2. THE DETECTED ENERGY PATTERNS ARE BOTH DYNAMIC AND DIRECTIONAL. In
field tests over known major faults the SFD Sensor captured energy
patterns which were dynamic while the sensor was stationary. In
addition, the "radiation" field vectors of the energy patterns showed
different magnitudes during the traverse of a known deposit.
3. THE DETECTED ENERGY PATTERNS REFLECTED KNOWN HYDROCARBON ACCUMULATIONS
WHERE TECTONIC OR MECHANICAL STRESS SHOULD NOT BE A MAJOR FACTOR. In
field tests the SFD Sensor was shown to react to the following known
geological and hydraulic phenomenon:
. Mechanical forces due to tectonic activity in areas prone to
earthquakes;
. Sediment loading resulting in faulting and dewatering of
sediments; and
. Pressure differentials in the subsurface that are caused by
different fluid densities.
SFD Sensor reactions were observed over faults caused by both tectonic and
sedimentary loading, in areas including the Texas and Louisiana Gulf Coast, the
San Andreas fault in California, the lower mainland of British Columbia, and the
foothills of Alberta. These observations tend to indicate that the SFD Sensor
reacts to mechanical stress in the subsurface. However, in field observations
the SFD Sensor was shown to react to known, significant accumulations of
hydrocarbons in the subsurface where mechanical and tectonic stress would not be
a major factor. In these instances it appears that the SFD Technology reacts to
energy patterns caused by pressure differentials in the hydrocarbon
accumulations themselves.
It has been suggested that a possible explanation for these reactions over
significant hydrocarbon pools can be obtained by examining the effect a column
of gas or oil has on the pressure within a reservoir, and the resulting stress
on the surrounding shales. The pressure vs. elevation graph below indicates the
effect changes in the relative density of subsurface fluids can have on the
pressure within a reservoir at any given depth.
-16-
[GRAPH OF PRESSURE VS. ELEVATION APPEARS HERE]

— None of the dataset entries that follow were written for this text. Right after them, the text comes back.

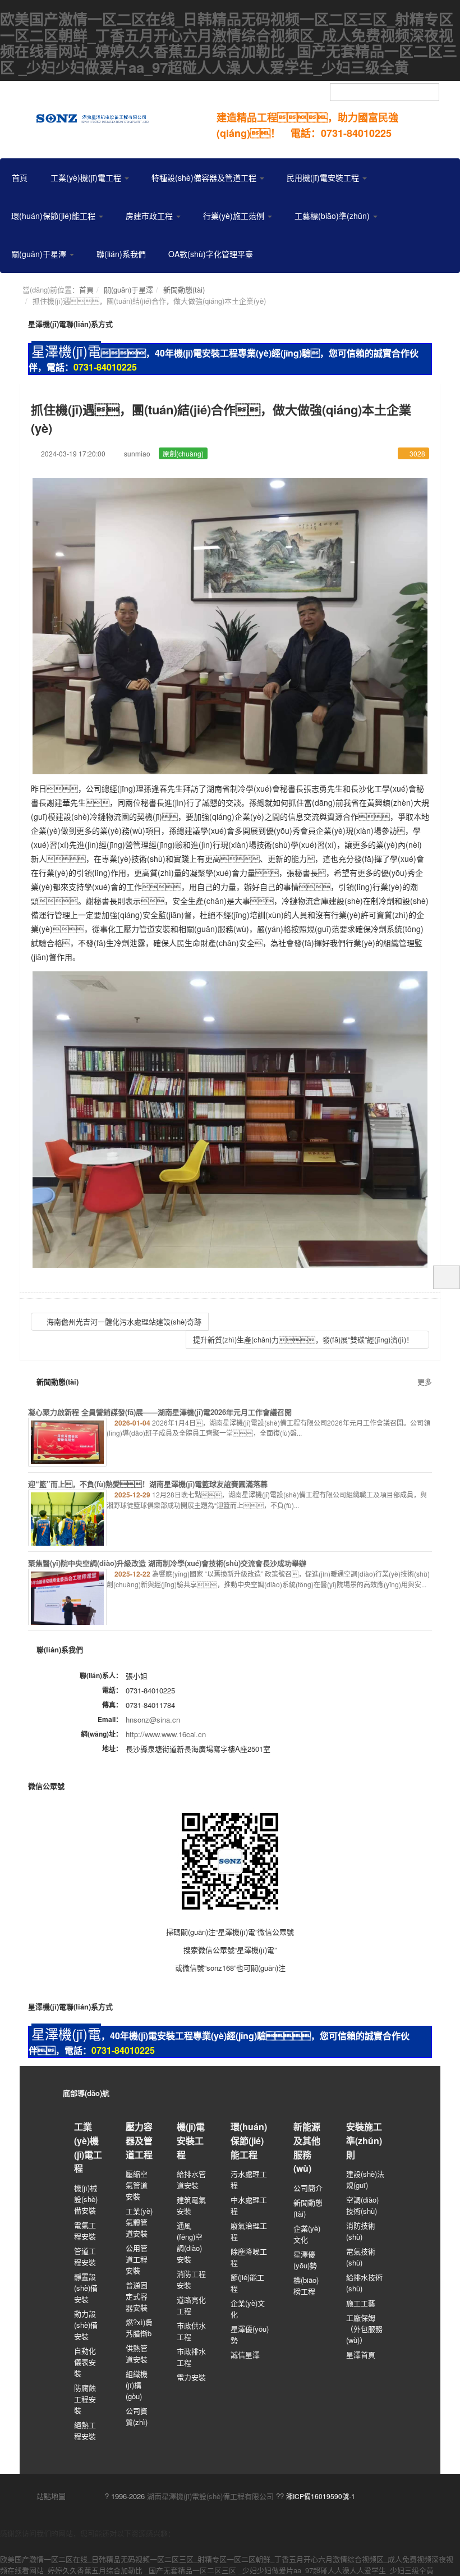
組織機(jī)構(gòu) (137, 2384)
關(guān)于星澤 (39, 253)
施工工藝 (360, 2303)
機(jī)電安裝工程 (191, 2140)
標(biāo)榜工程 (306, 2285)
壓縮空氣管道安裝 (137, 2185)
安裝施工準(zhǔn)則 (364, 2140)
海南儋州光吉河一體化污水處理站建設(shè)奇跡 (122, 1321)
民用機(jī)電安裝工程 (324, 177)
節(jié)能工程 (247, 2283)
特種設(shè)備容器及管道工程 (205, 177)
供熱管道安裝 (137, 2353)
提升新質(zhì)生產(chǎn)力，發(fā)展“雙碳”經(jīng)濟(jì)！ (304, 1339)
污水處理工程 (249, 2179)
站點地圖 (50, 2496)
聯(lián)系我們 (121, 253)
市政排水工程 (191, 2357)
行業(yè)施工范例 (234, 215)
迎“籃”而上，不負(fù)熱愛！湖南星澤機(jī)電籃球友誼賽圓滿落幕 (148, 1483)
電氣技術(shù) (360, 2257)
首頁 (19, 177)
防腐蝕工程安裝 (85, 2398)
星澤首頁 (360, 2354)
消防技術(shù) (360, 2231)
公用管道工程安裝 (137, 2259)
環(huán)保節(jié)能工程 (54, 215)
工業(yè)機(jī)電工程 (86, 177)
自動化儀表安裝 (85, 2361)
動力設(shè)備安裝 (86, 2324)
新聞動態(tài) (184, 289)
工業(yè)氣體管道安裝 (139, 2222)
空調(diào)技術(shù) (362, 2205)
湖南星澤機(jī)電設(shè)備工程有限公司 (210, 2496)
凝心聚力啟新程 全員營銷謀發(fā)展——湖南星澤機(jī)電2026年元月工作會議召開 (160, 1411)
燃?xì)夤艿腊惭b (139, 2328)
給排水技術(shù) (364, 2283)
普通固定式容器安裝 (137, 2296)
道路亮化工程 (191, 2305)
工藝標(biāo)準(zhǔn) (333, 215)
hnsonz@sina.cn (153, 1719)
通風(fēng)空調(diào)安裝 (190, 2242)
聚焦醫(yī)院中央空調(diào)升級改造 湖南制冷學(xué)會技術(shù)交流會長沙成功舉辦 (167, 1563)
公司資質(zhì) (137, 2416)
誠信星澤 (245, 2354)
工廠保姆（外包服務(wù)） (364, 2328)
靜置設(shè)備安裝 (86, 2287)
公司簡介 (308, 2187)
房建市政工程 (150, 215)
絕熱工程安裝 (85, 2430)
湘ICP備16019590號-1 (320, 2496)
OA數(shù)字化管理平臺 (210, 253)
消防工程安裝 (191, 2279)
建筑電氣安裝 (191, 2205)
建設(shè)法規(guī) (365, 2179)
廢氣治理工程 (249, 2231)
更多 (424, 1381)
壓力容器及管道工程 (139, 2140)
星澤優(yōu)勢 (250, 2334)
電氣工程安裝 (85, 2230)
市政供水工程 (191, 2331)
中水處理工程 (249, 2205)
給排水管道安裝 (191, 2179)
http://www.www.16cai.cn (166, 1734)
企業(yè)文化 (248, 2308)
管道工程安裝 (85, 2256)
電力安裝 (191, 2377)
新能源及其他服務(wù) (306, 2147)
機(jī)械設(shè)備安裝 (86, 2199)
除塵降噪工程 (249, 2257)
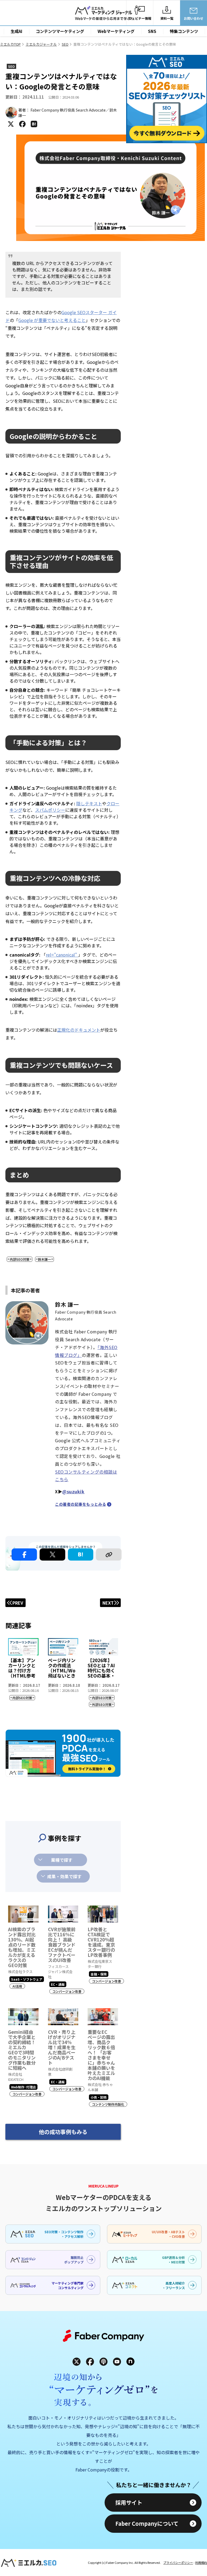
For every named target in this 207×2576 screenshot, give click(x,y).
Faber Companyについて (146, 2523)
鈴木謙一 (44, 1259)
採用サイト (128, 2502)
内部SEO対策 (19, 1259)
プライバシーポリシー (178, 2562)
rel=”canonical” (62, 954)
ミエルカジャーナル (41, 44)
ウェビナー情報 (140, 18)
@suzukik (73, 1491)
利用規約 (201, 2562)
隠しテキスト (89, 803)
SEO (65, 44)
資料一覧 (166, 18)
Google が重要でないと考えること (52, 320)
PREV (17, 1602)
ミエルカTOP (10, 44)
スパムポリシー (50, 810)
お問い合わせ (193, 18)
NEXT (108, 1602)
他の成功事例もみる (63, 2132)
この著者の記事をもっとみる (80, 1504)
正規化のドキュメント (78, 1030)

These pressure changes are due to buoyancy forces that develop whenever a fluid
of lower density (i.e., oil or gas) is emerged in a fluid of higher density
(water). As the column of oil or gas becomes higher, representing a thicker pay
zone, the pressure differential caused by the buoyancy forces of the
hydrocarbons vs. the normal hydrostatic pressure of the formation waters will
increase. This increase in pressure should cause a corresponding increase in
the stress exerted on the rock that contains and confines an oil or gas
accumulation, because immediately outside the boundaries of the oil or gas pool,
the pressure with the reservoir will be consistent with the normal hydrostatic
pressure for the reservoir. This known effect of buoyancy forces that develop
due to hydrocarbon columns lends strong support to the theory that pressure
differentials in hydrocarbon accumulations produce stress energy patterns which
are detected by the SFD Sensor.
Based on field evaluations by both Company personnel and third parties,
management of the Company believes that the SFD Technology can reliably:
. Detect, from an altitude of 1,000 feet, major oil and gas
accumulations, sandstone or limestone/dolomite deposits at depths from
1,000 to at least 15,000 feet.
. Detect and discriminate between a wide variety of subsurface
geological deformities, including anticlines, faults, fractures,
unconformities, reefs and dome structures. Major known faults
have been detected at an altitude of 10,000 feet.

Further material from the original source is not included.